# [What is needed]
Where a line of the records holds the string "click", copy that line.

# [Available records]
______

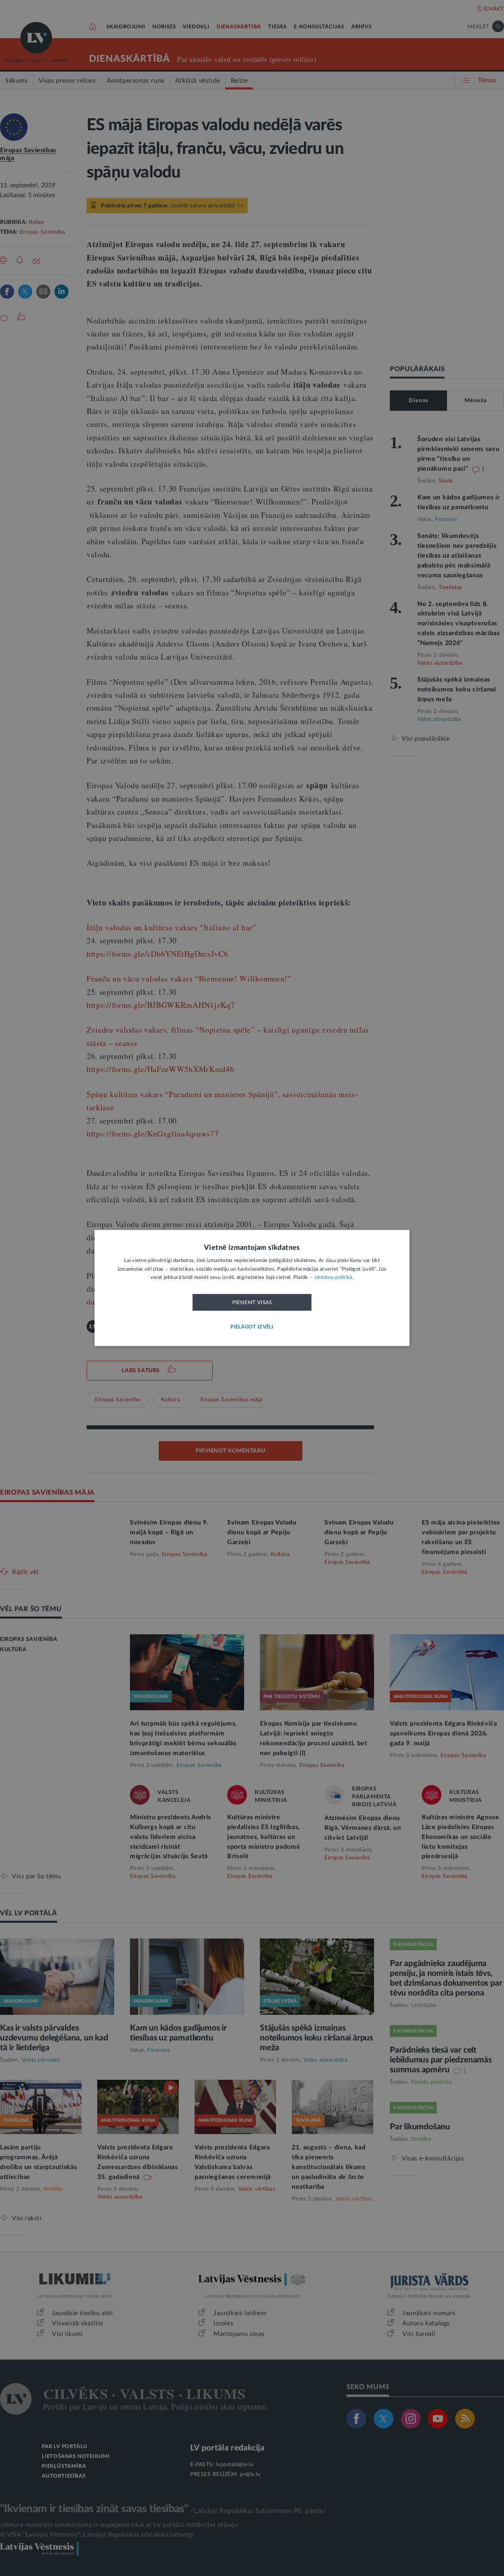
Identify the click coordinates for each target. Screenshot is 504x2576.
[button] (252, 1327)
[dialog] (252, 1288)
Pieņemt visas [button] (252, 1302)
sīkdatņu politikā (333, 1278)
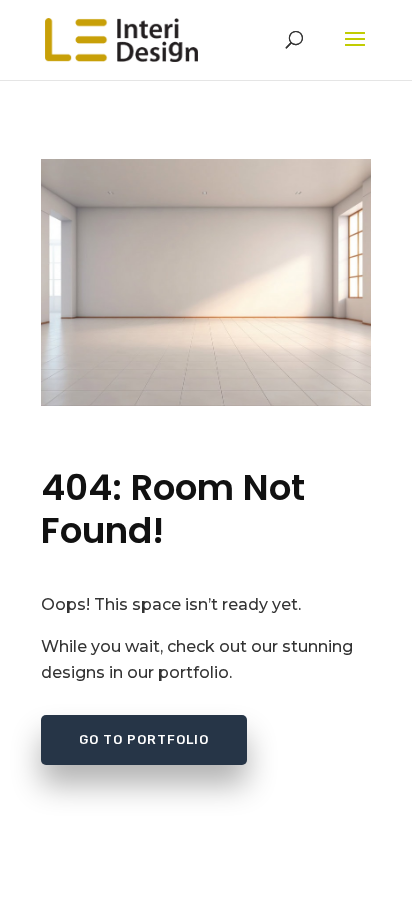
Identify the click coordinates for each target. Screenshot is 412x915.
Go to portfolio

______

# [Exercise output]
Identify the click coordinates for each target. Screenshot is 504x2576.
Identify the click coordinates for each target. Screenshot is 412x915.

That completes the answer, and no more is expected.